▶ _Provided information_:
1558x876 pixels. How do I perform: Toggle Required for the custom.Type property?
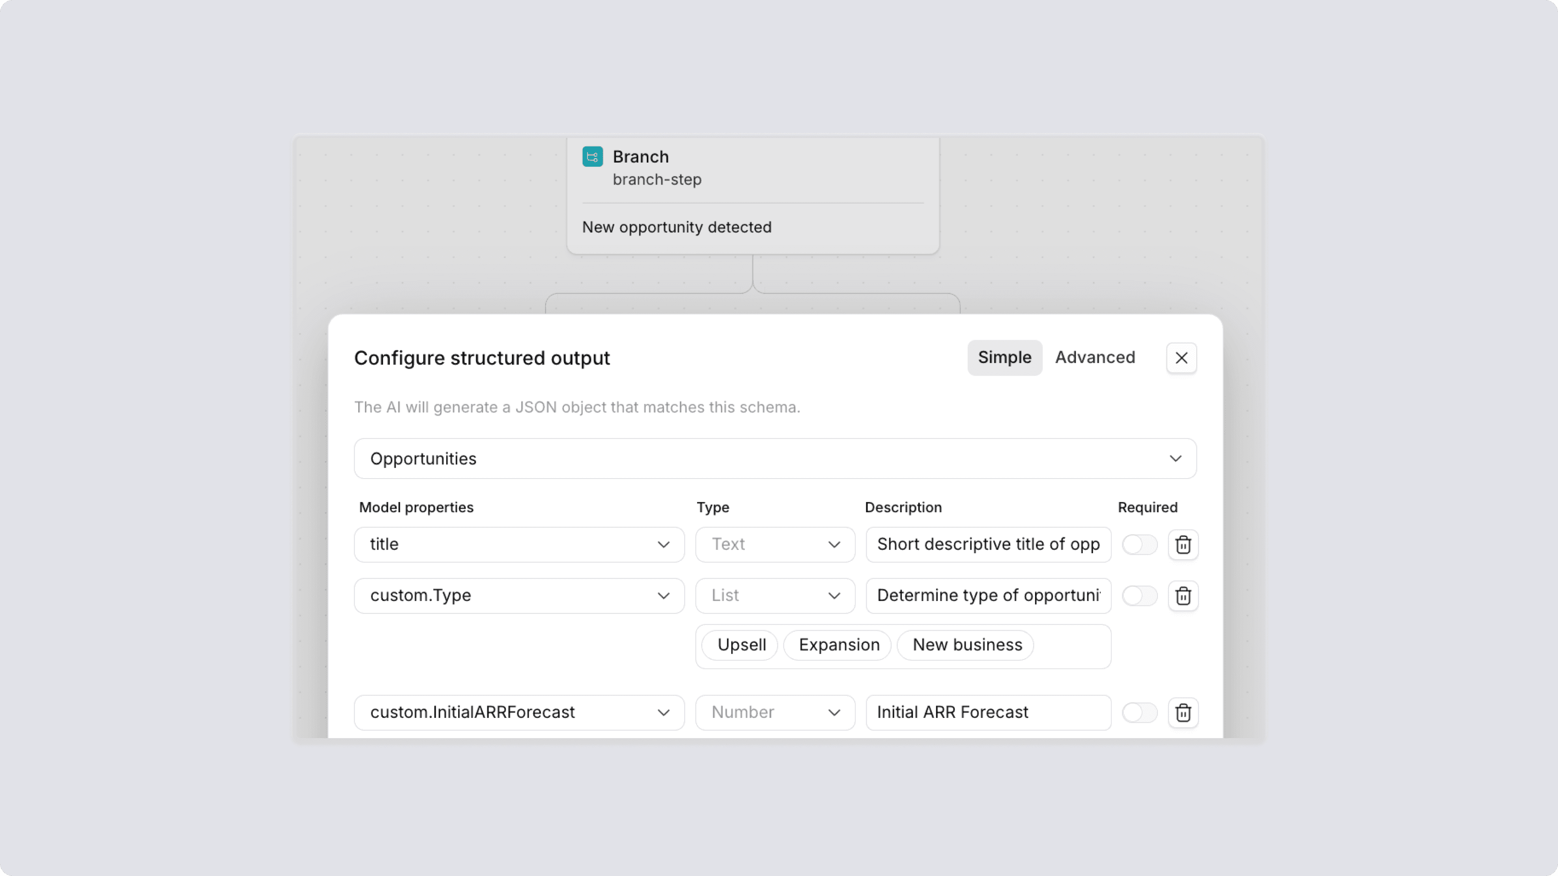pyautogui.click(x=1139, y=596)
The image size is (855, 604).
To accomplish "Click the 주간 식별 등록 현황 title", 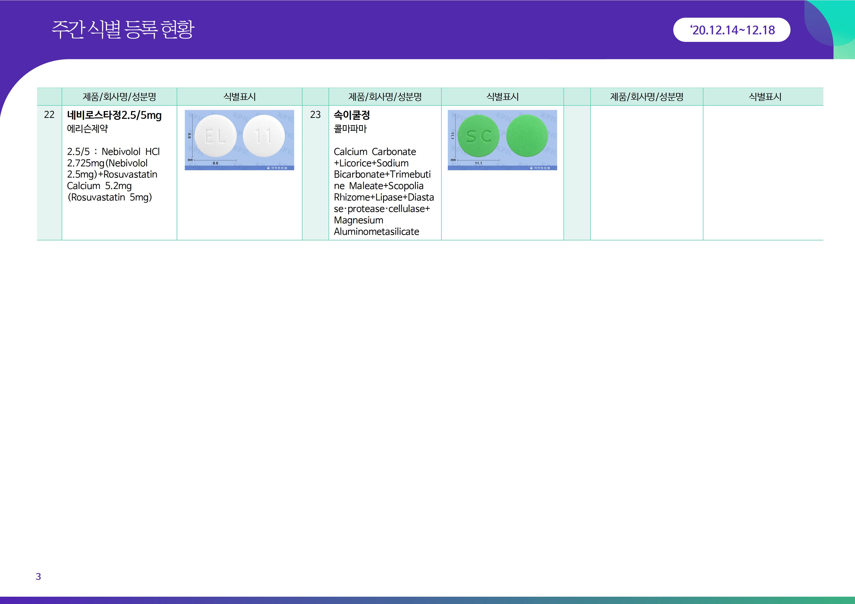I will point(123,29).
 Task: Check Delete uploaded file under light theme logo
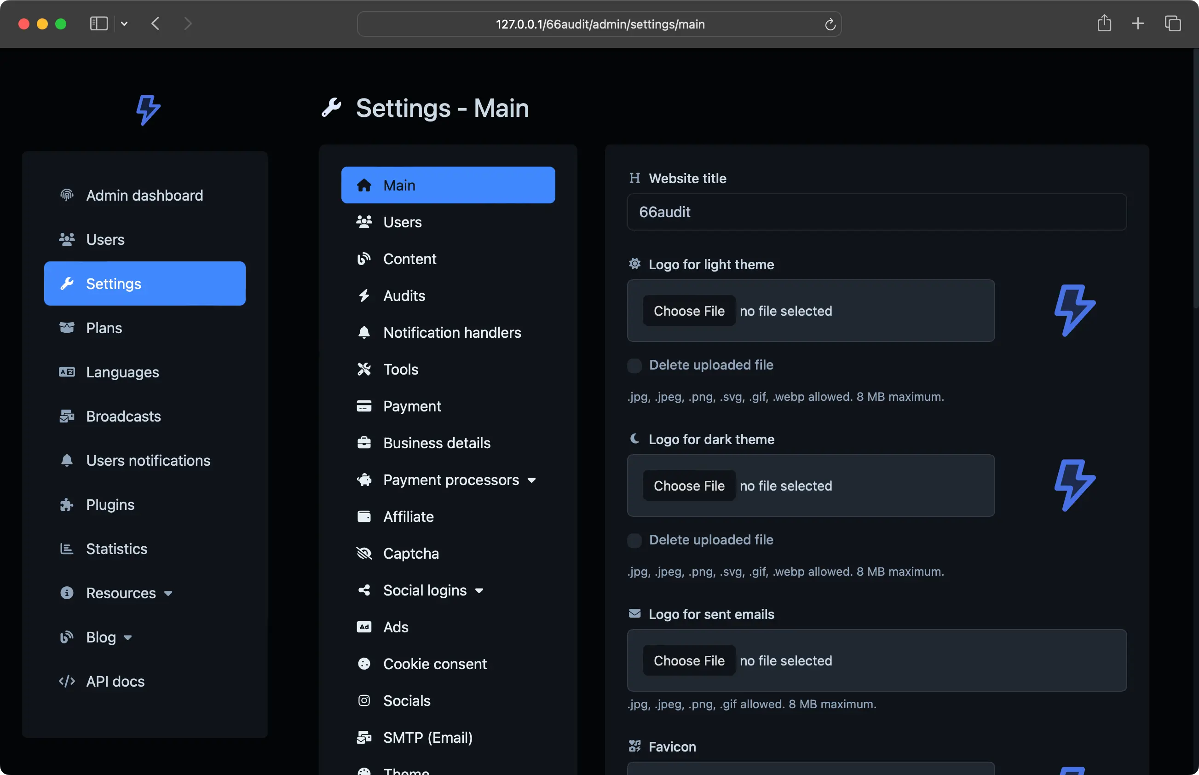click(634, 365)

▶ _What to do_: Please repeat exactly the lines from the one containing "Task: Check Delete" through the end of the entries, both included, omitting pictures.

▶ _Task response_:
 Task: Check Delete uploaded file under light theme logo
click(634, 365)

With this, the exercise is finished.